Dart sent letters to the credit card companies urging them not to do business with backpage dot com, and when backpage sought an injunction to stop him, Dart claimed he was exercising his right to free speech, and acting as himself, not as sheriff. Dart's argument did prevail in district court, but the federal bench noticed that he'd used his official letterhead, and this turned the case around:

"Central to Backpage’s case is a letter of June 29 of this year that Sheriff Dart sent both to MasterCard’s CEO and Board of Directors and to the corresponding personnel of Visa. The letter is on stationery captioned “Office of the Sheriff” and begins: “As the Sheriff of Cook County, a father and a caring citizen, I write to request that your institution immediately cease and desist from allowing your credit cards to be used to place ads on websites like Backpage.com.” Notice that he is sheriff first, father and citizen second; notice his use of the legal term “cease and desist”; notice that he calls MasterCard “your institution,” implying that the same letter is going to other “institutions”—namely other credit card companies—in other words that he is organizing a boycott. And notice that he doesn’t demand that “your institution” refuse to allow “your credit cards” to be used to pay just for ads on Backpage’s website that promote illegal products or services—he demands that “your institution” cease and desist from placing any ads “on websites like Backpage.com” (and a fortiori on Backpage’s own website) even though “adult” ads are only one of eleven types of classified ad published on the website. Visa and MasterCard got the message and cut all their ties to Backpage."

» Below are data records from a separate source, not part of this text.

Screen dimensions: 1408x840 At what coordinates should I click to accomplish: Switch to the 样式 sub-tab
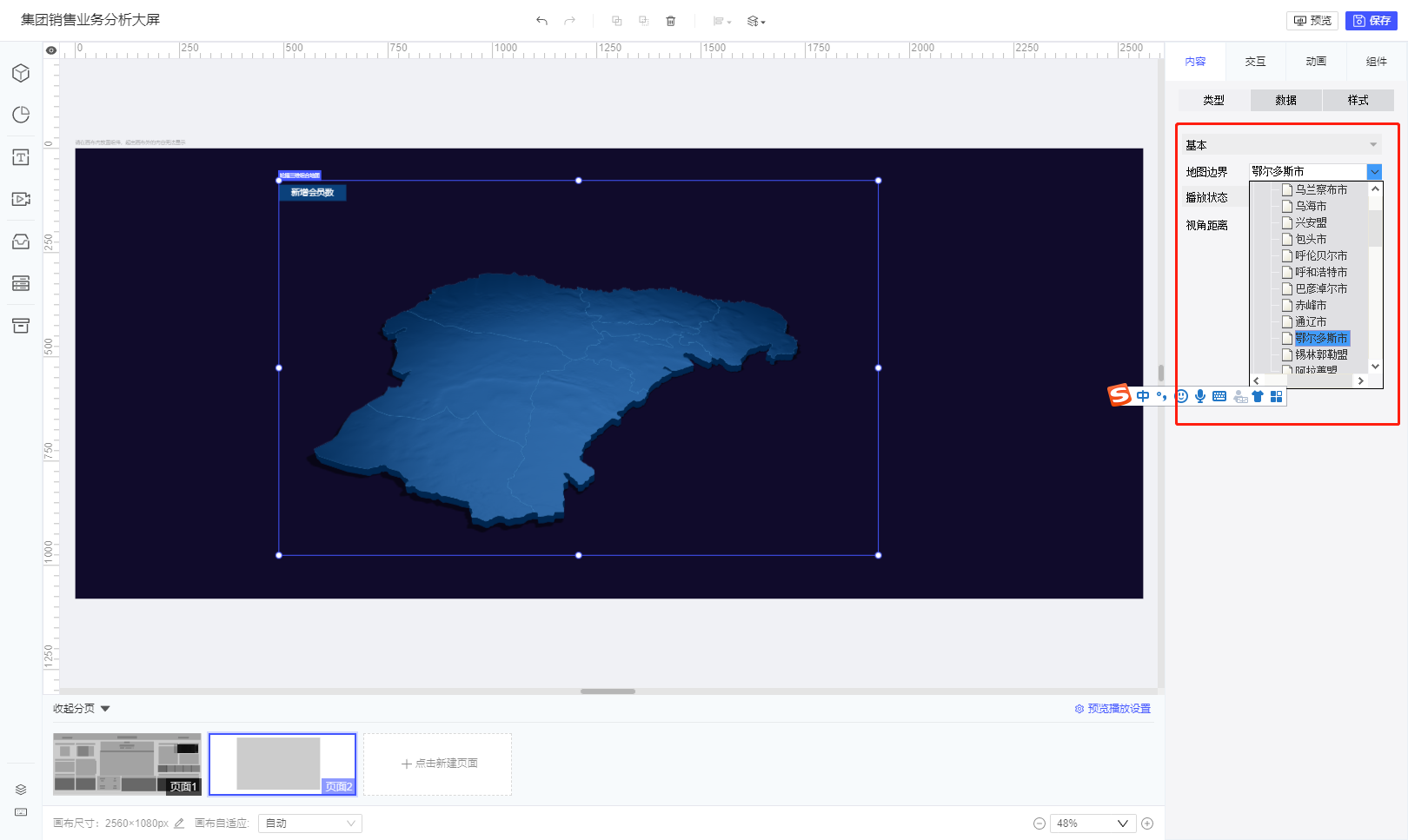[x=1358, y=101]
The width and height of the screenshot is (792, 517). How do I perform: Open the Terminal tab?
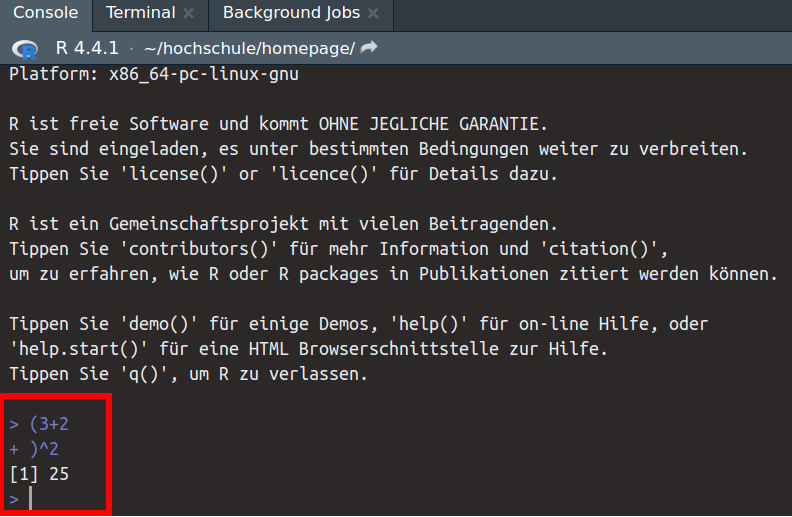point(140,13)
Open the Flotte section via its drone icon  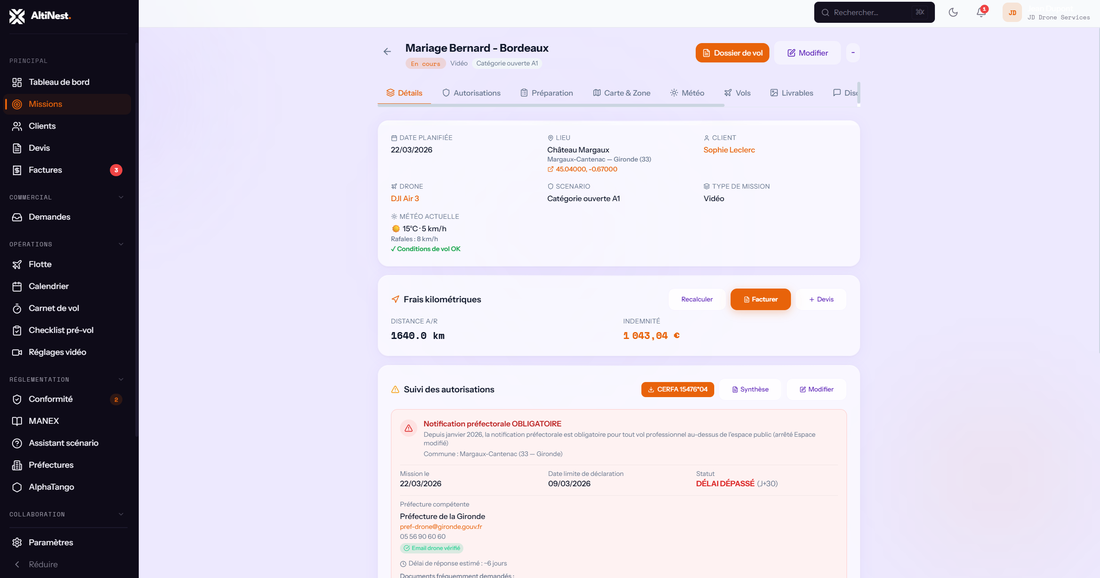click(17, 264)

The appeals court found that Dart was not exercising his personal right to free speech, but instead using the coercive force of the State to suppress the free speech of others. The district court was reversed, and the following injunction ordered:

Sheriff Dart, his office, and all employees, agents, or others who are acting or have acted for or on behalf of him, shall take no actions, formal or informal, to coerce or threaten credit card companies, processors, financial institutions, or other third parties with sanctions intended to ban credit card or other financial services from being provided to Backpage.com.

The entire decision is worth reading, and Glen Greenwald offers a more exhaustive analysis at The Intercept.